[[ Information provided, beginning ]]

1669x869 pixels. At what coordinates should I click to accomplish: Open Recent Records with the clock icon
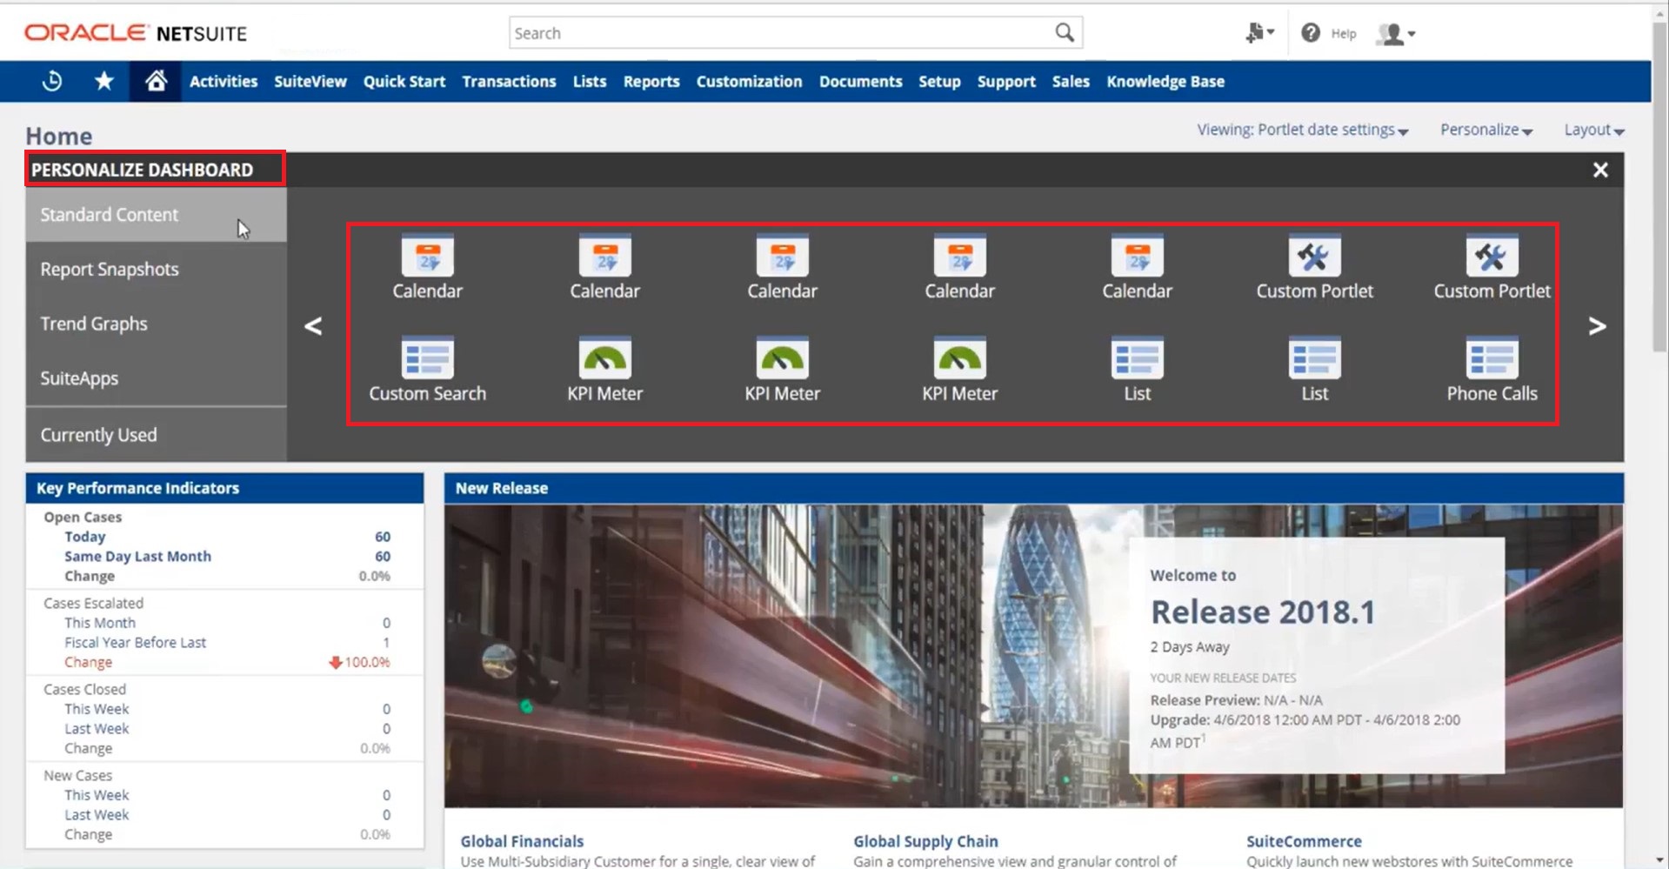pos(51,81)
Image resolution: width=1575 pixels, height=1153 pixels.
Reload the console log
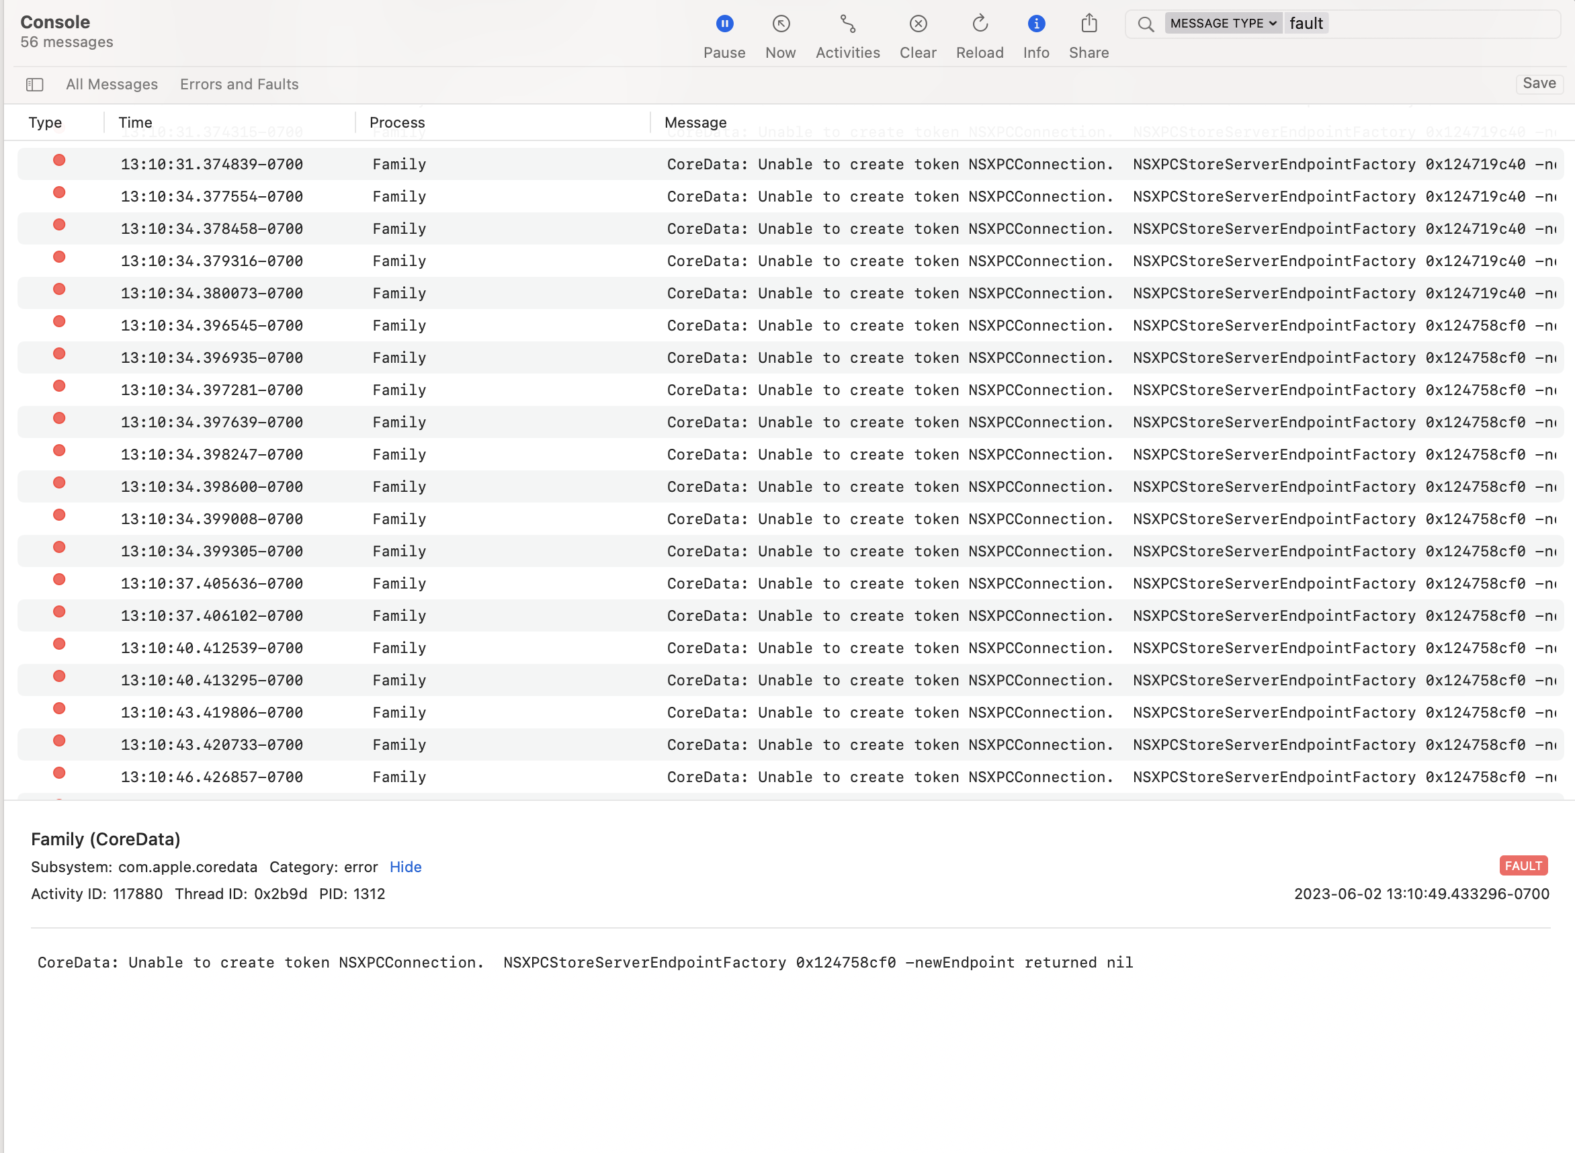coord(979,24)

[[ Information provided, end ]]

▶ [Exercise instructions]: Copy the data exactly. Pictures do not belong in the copy.

▶ [The answer]:
1669x869 pixels. At what coordinates should I click to accomplish: Open Recent Records with the clock icon
pos(51,81)
Image resolution: width=1575 pixels, height=1153 pixels.
Reload the console log
coord(979,24)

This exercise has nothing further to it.